Current evidence supports the general recommendation to get 7 or more hours of sleep per night on a regular basis to promote optimal health among adults ages 18-60. Individual variability in the need for sleep is influenced by genetics.

8. Lower the Room Temperature

Your body temperature changes as you fall asleep. Core temperature decreases, while the temperature of your hands and feet increases.

If your room temperature is too warm, you might have a hard time falling asleep. Setting your bedroom to a cool temperature between 60–75°F (15–23°C) could help.

Individual preferences will vary from person to person, so find the temperature that works best for your body.

9. Practice Yoga, Meditation and Mindfulness

When you are stressed, you tend to have difficulty falling asleep.
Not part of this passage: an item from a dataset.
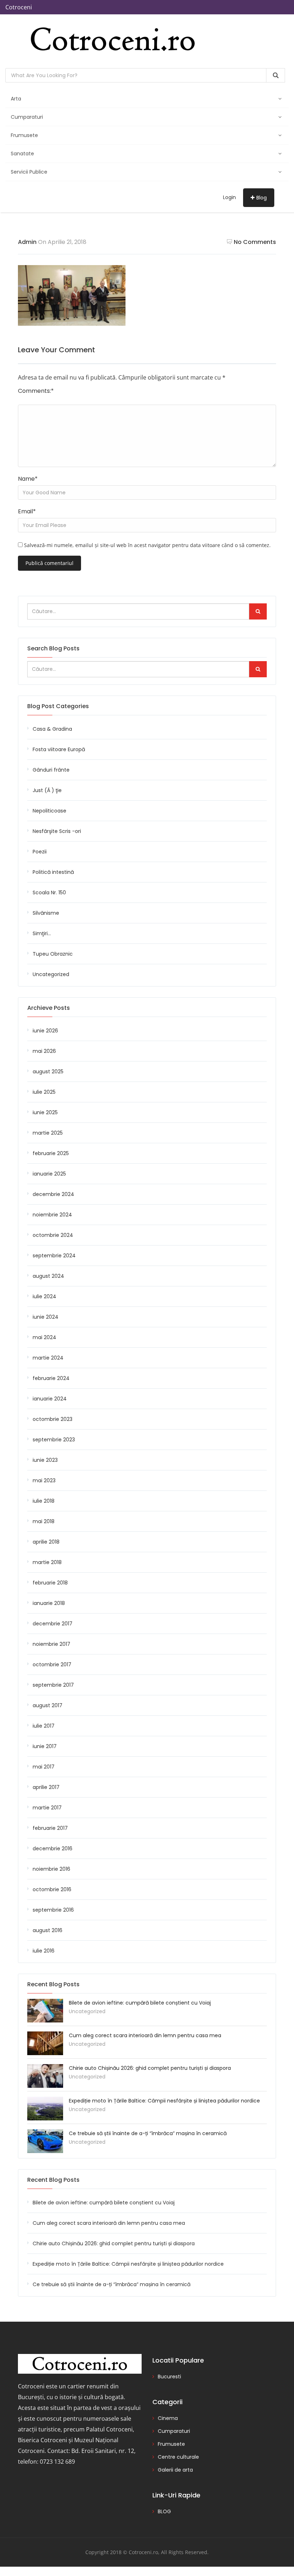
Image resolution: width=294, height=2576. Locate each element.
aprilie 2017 (46, 1787)
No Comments (255, 242)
Yoga, meditation and mindfulness are different tools that helps to calm your mind and relax your body. Moreover, they have been shown to improve sleep.

Yoga encourages you the practice of breathing patterns and body movements that release stress and tension accumulated in your body.

Meditation can enhance melatonin levels and assist your brain in achieving a specific state where sleep is easily achieved.

Mindfulness may help you maintain focus on the present and reduce worry while falling asleep.

Practicing one or all of these techniques can help you get a good rest at night and wake up re-energized.

10. Avoid Naps During the Day

Due to poor sleep at night, people feel sleepy during the daytime. This often leads to daytime napping.

While naps of short duration have been linked to improvements in alertness and well being, there are mixed opinions about the effects of napping on night-time sleep.

Some studies have shown that regular, long naps or late naps may lead to poor night-time sleep quality and even sleep deprivation.

Another study found that old adult’s peoples who napped frequently had lower quality night-time sleep, more depressive symptoms, more limited physical activity and were more likely to be overweight than those who rarely took a nap.